Task brief
Taking the line with "You are a computer-use" as the first and the line with "Task: Tap the signal strength bars icon" as the last, set down the lines below exactly, pictures excluded.

[Entries taken from a collection]
^^^^^^^^^^^^^^^^

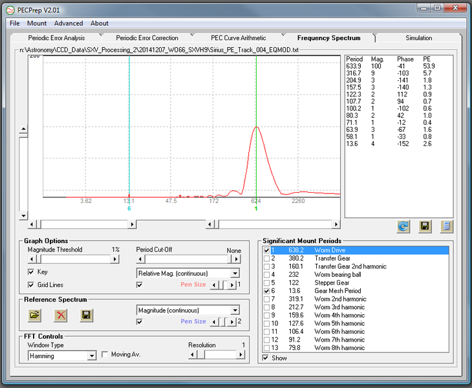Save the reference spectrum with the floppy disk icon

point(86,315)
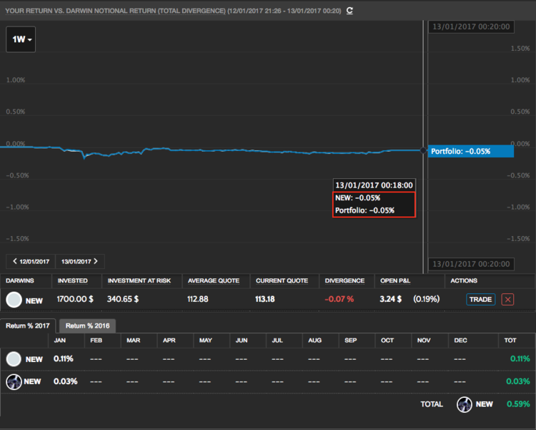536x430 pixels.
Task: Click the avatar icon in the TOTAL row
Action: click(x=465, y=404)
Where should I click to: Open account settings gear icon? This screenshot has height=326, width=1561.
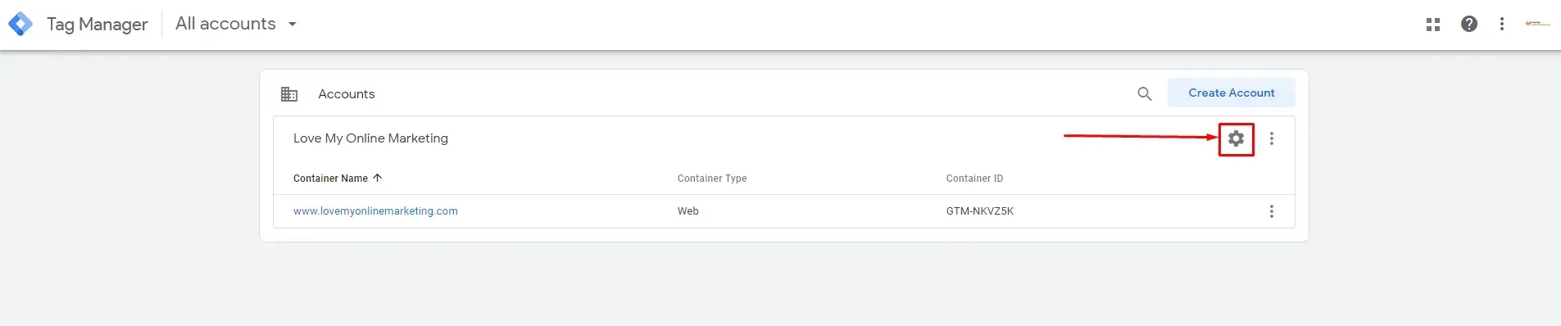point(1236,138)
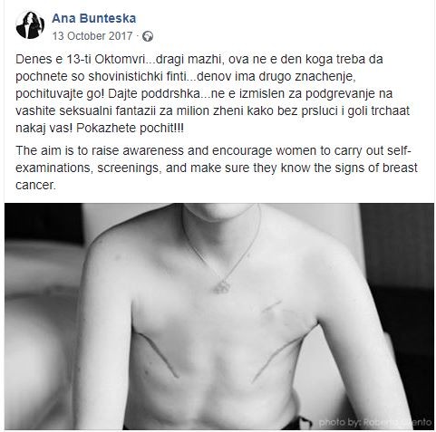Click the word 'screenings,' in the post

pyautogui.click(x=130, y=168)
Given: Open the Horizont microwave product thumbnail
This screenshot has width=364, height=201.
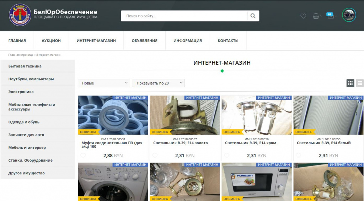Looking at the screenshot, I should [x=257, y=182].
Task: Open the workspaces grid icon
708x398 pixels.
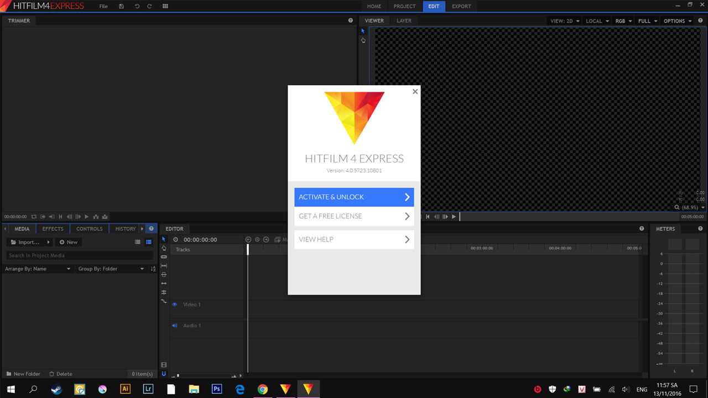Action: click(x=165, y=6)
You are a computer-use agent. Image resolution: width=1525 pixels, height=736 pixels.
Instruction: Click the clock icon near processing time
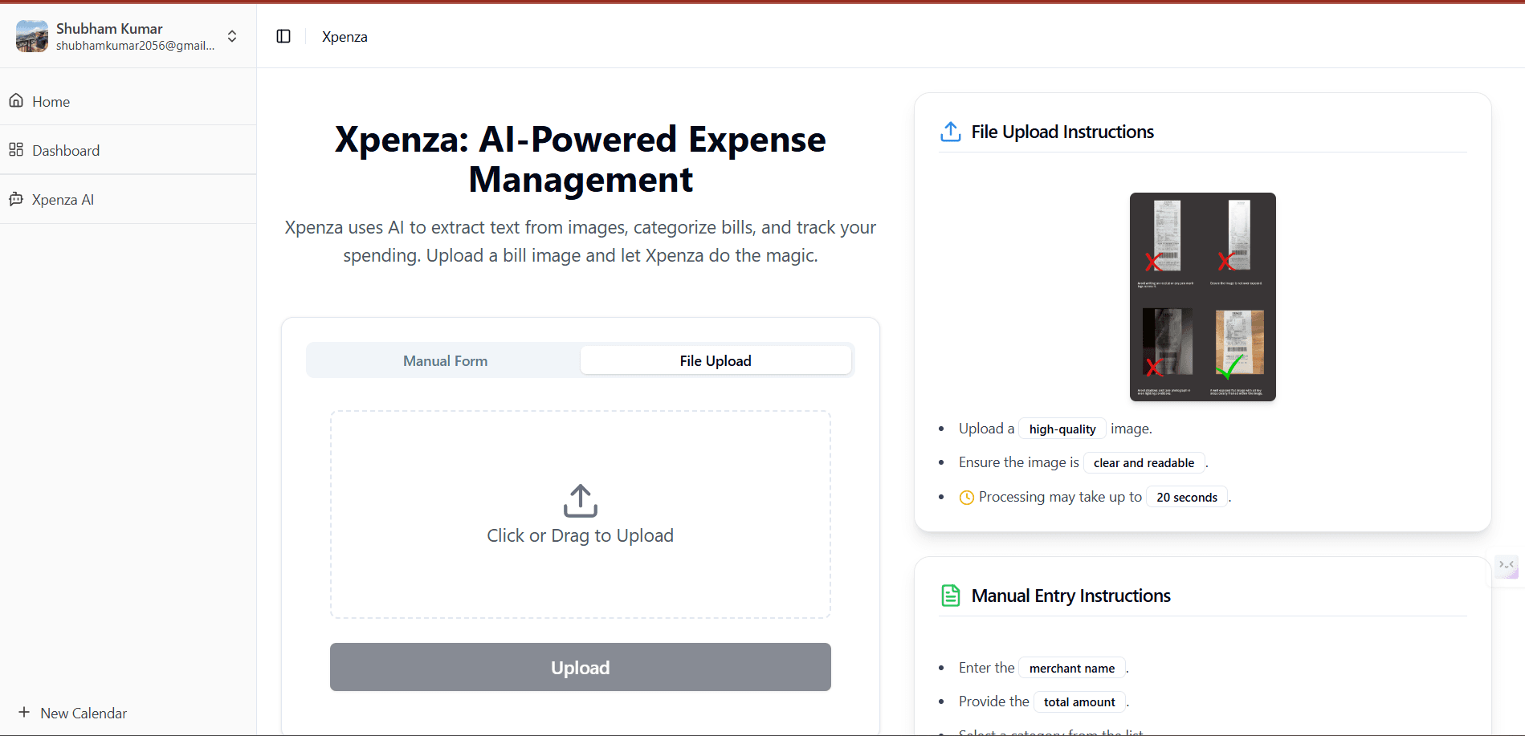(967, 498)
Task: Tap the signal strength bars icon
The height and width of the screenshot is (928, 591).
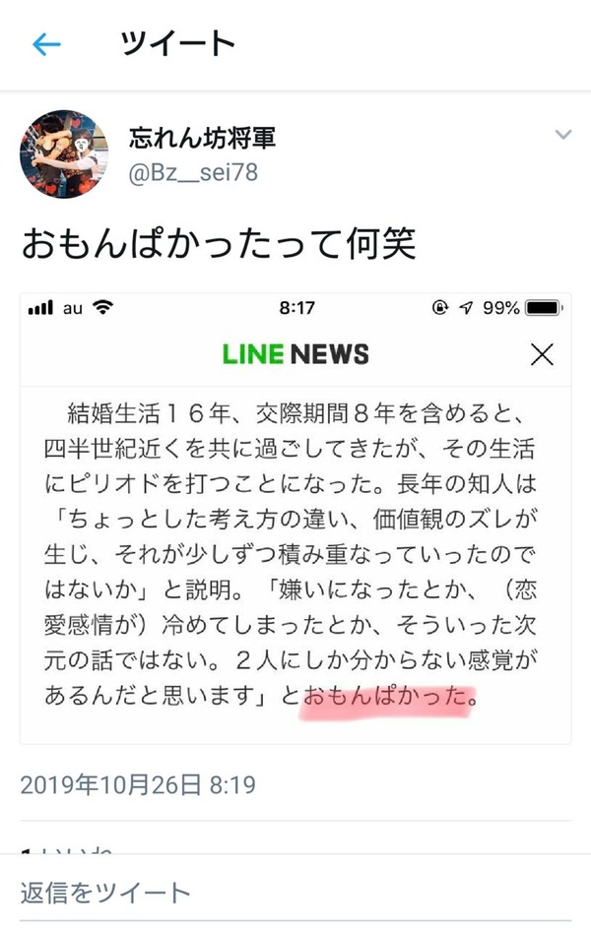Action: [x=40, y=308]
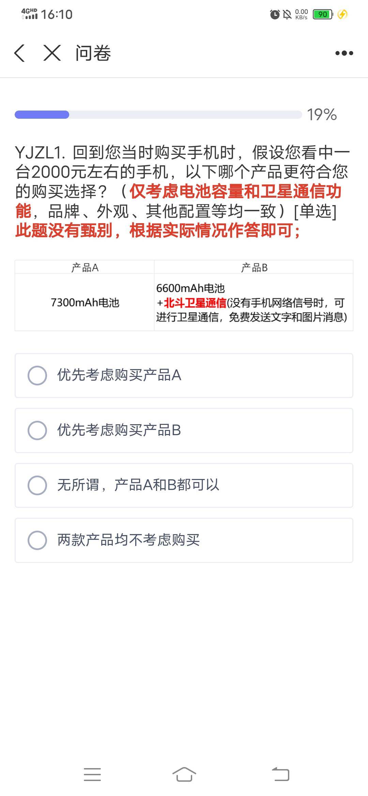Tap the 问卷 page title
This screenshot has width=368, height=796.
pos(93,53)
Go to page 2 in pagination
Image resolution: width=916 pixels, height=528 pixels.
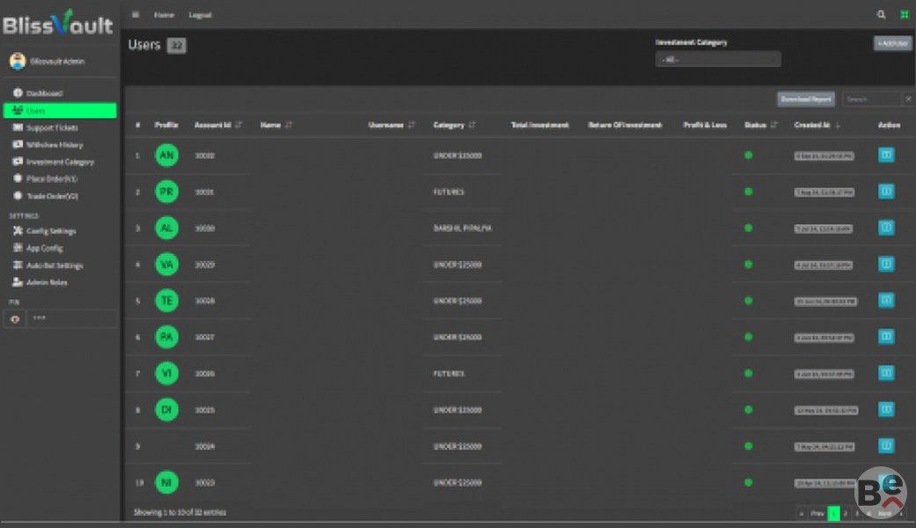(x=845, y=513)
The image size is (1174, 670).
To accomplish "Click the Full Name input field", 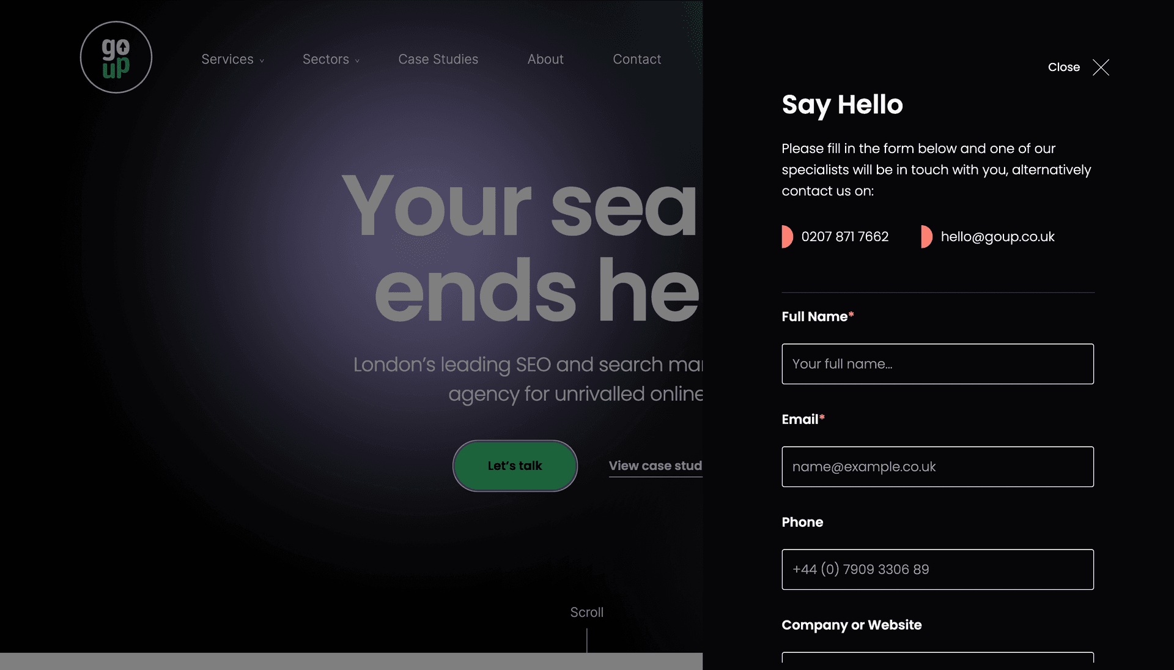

^^^^^^^^^^^^^^^^

Written answer
You are a computer-use agent. Image resolution: width=1525 pixels, height=736 pixels.
Instruction: Click the clock icon near processing time
(967, 498)
Task: Tap the signal strength bars icon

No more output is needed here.